THE TASK:
Beginning with the line below that contains "Screen dimensions: 812x521" and ending with the line that contains "Given: Click the purple", copy every line exactly. Copy nothing else.

:: EXTRACTED RECORDS

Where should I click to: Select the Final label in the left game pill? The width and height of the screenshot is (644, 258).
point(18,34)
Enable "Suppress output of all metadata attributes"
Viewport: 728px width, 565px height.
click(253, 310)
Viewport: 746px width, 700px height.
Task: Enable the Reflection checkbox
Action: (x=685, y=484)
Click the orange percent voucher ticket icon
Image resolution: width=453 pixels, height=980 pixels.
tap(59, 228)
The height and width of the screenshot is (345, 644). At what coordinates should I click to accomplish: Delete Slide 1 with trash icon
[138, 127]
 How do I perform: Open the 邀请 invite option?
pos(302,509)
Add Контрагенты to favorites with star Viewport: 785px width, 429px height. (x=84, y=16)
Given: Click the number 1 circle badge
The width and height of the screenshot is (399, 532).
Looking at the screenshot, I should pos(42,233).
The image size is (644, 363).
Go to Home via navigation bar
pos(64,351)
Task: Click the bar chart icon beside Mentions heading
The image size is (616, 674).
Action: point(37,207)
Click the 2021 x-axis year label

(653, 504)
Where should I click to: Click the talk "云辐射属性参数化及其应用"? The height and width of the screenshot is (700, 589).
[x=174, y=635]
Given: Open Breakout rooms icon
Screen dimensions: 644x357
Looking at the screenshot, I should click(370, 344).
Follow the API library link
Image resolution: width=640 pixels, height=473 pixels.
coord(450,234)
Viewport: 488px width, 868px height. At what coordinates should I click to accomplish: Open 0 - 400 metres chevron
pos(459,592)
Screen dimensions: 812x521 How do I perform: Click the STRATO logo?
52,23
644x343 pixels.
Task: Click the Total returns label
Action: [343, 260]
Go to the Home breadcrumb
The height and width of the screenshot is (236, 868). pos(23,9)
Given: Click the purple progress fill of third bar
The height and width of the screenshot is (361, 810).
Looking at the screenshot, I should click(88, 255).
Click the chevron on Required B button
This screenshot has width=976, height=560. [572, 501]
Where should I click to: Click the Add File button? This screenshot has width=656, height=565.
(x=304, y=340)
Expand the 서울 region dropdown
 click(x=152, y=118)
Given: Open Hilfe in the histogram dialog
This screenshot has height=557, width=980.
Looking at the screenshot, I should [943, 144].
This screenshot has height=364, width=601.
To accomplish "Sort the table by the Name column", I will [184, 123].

::::

REPLY:
Screen dimensions: 812x521 How do I perform: Click the STRATO logo?
52,23
644x343 pixels.
Task: Click the Total returns label
Action: [343, 260]
Go to the Home breadcrumb
The height and width of the screenshot is (236, 868). pos(23,9)
Given: Click the purple progress fill of third bar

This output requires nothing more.